(Stored items)

━━━━━━━━━━

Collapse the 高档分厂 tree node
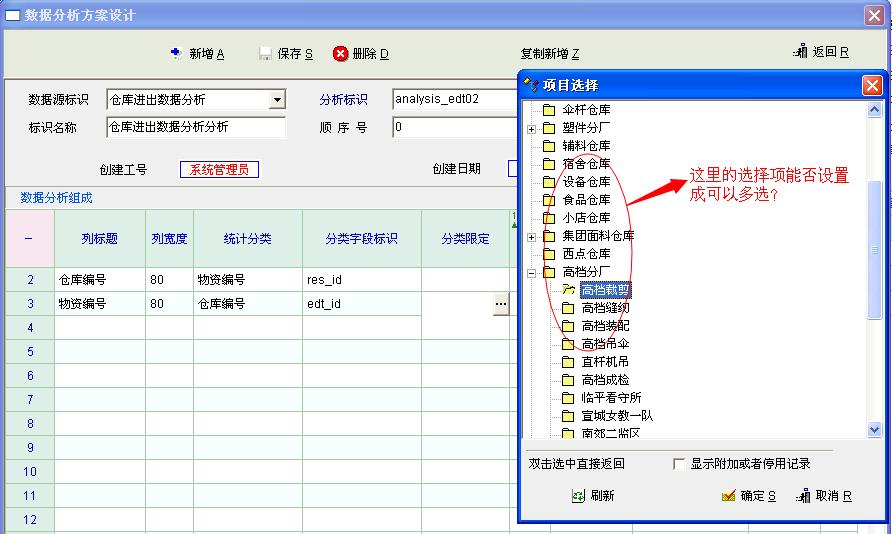This screenshot has width=892, height=534. click(x=532, y=272)
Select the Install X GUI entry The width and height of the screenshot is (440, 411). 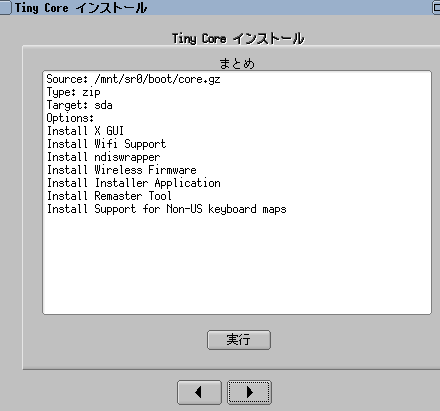click(x=85, y=131)
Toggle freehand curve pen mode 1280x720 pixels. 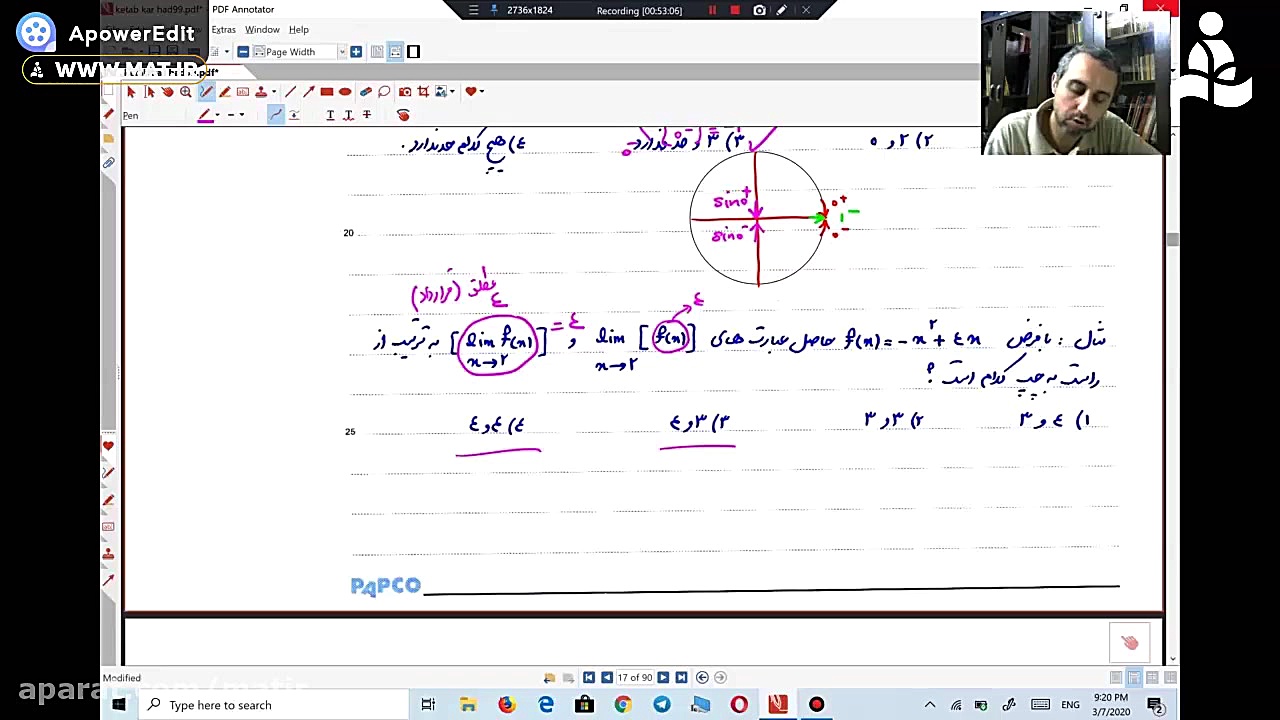(x=275, y=115)
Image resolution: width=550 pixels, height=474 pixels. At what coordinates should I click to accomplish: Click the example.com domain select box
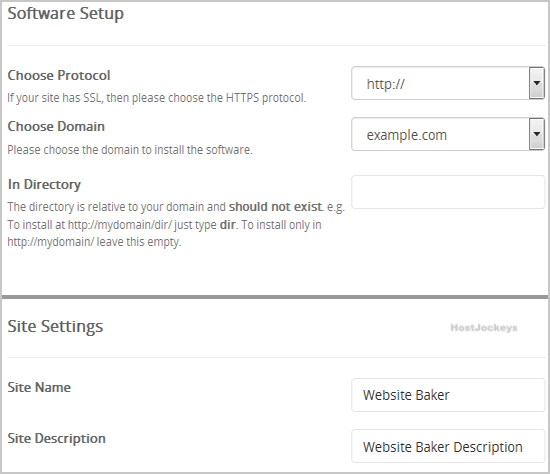pos(448,134)
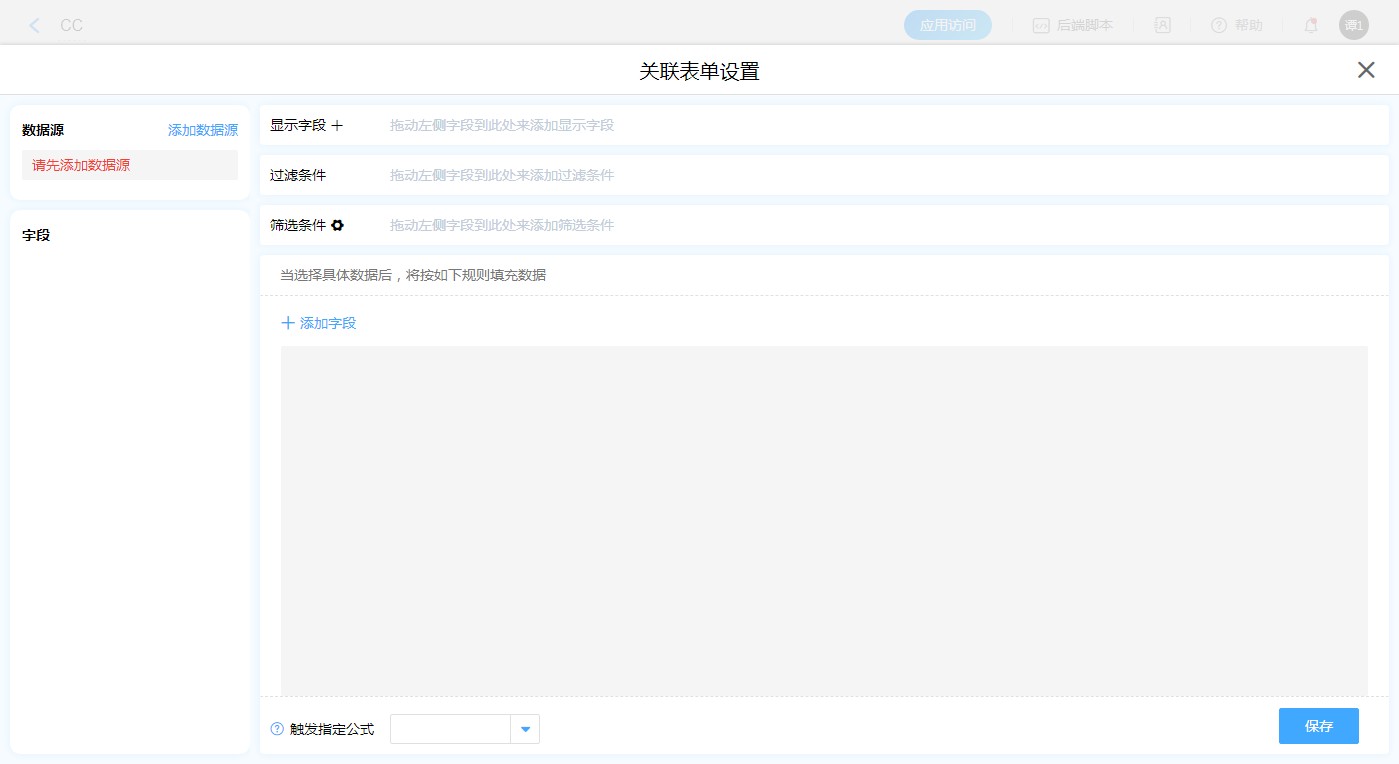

━━━━━━━━━━

» PROBLEM REQUIREMENTS: The lines to be quoted run from the line containing "Image resolution: width=550" through the end of the entries above, both included; quote them exactly and leave out any pictures.

» SOLUTION BELOW:
Image resolution: width=550 pixels, height=474 pixels. At what coordinates should I click to accomplish: Click the example.com domain select box
pos(448,134)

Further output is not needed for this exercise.